My father was worried about how the EEC was going to affect vegetable production and moved to Suffolk to grow Barley and Beef. In that year, the farm was already planted with cereals and we under-sowed about a third of it for the cattle to graze and make hay on the following year. But keen to get some cattle on the farm, my father bought some standing hay from an old farmer, nearby at Chippenhall Hall, to feed the cattle during the first winter.

Chippenhall Hall had no electricity or water and was owned by an old chap who was virtually blind and his sister. It was very old fashioned and the old guy didn’t like modern farming or machinery. We had a new flat 8 bale system, and we had to stack a lot of the hay into his redundant open fronted cattle shed. But he wouldn’t let us put the hay in them with a flat 8 loader, so it was all stacked by hand.

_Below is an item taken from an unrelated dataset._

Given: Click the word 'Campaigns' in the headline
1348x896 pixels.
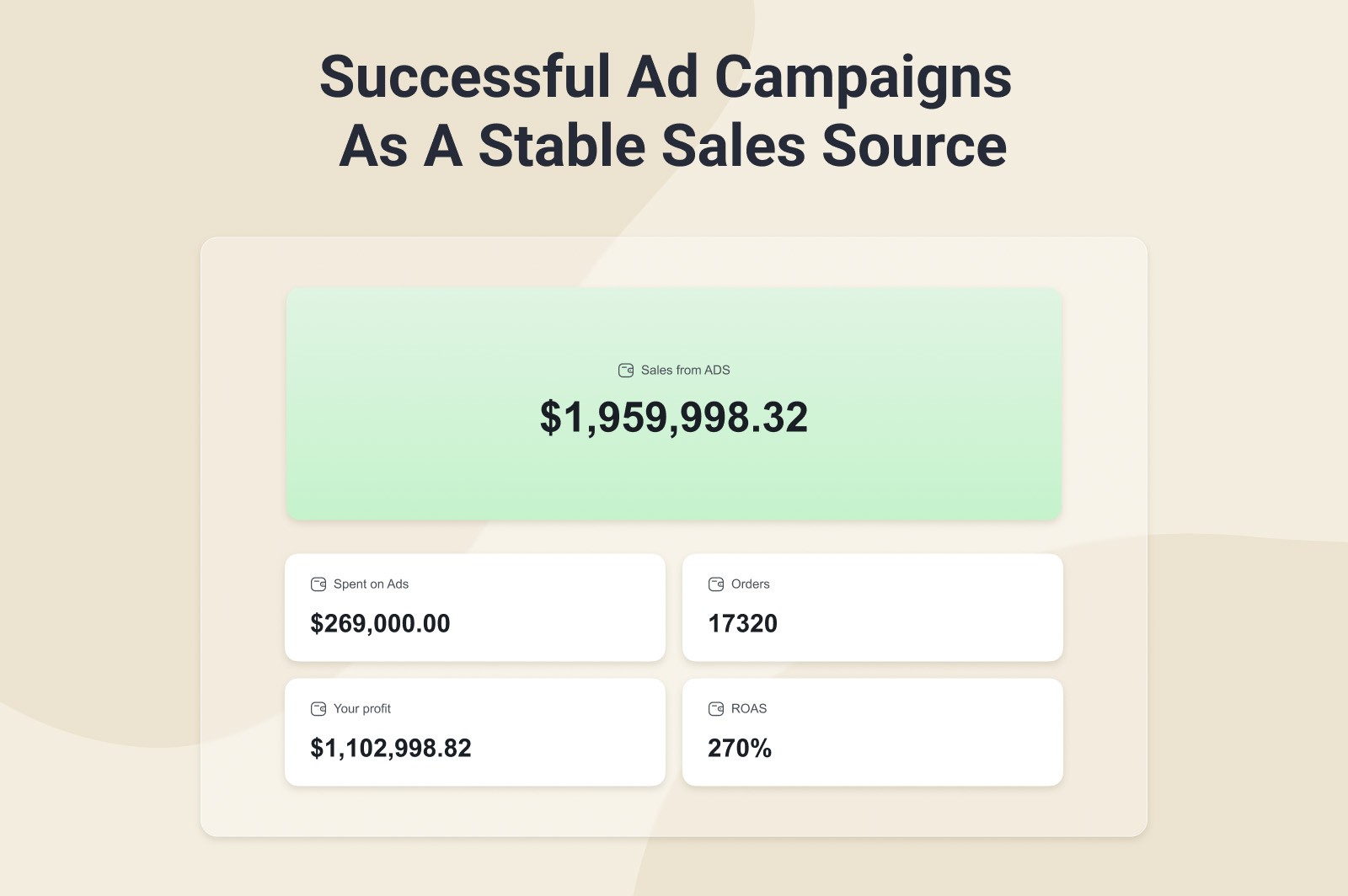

During my half term in June that year, I was helping Brian do so. The weather was Hot as it was definitely a Flaming June.

The old guy’s sister came out of the house and asked if we would like a glass of lemonade, to which we both replied yes. She then went back to the house and came out with a tray, a bottle of Robinson’s Lemon Barley-water, two glasses and an empty jug.

She went over to the pond, shoo’d away the Muscovy ducks, knelt down beside the edge, careful not to kneel in any of the duck sh!t. She then used the bottom of the jug to push the weed away, then lowered the jug into the pond to get the water!
She poured a drop of the squash into each glass, then added the water from the jug. The resultant drink, wasn’t yellow, but green!

Brain and I saw this happen with a look of extreme horror on our faces.
Brian looked at me and said “Do yew know what dear boy? I think I just lorst my thust!”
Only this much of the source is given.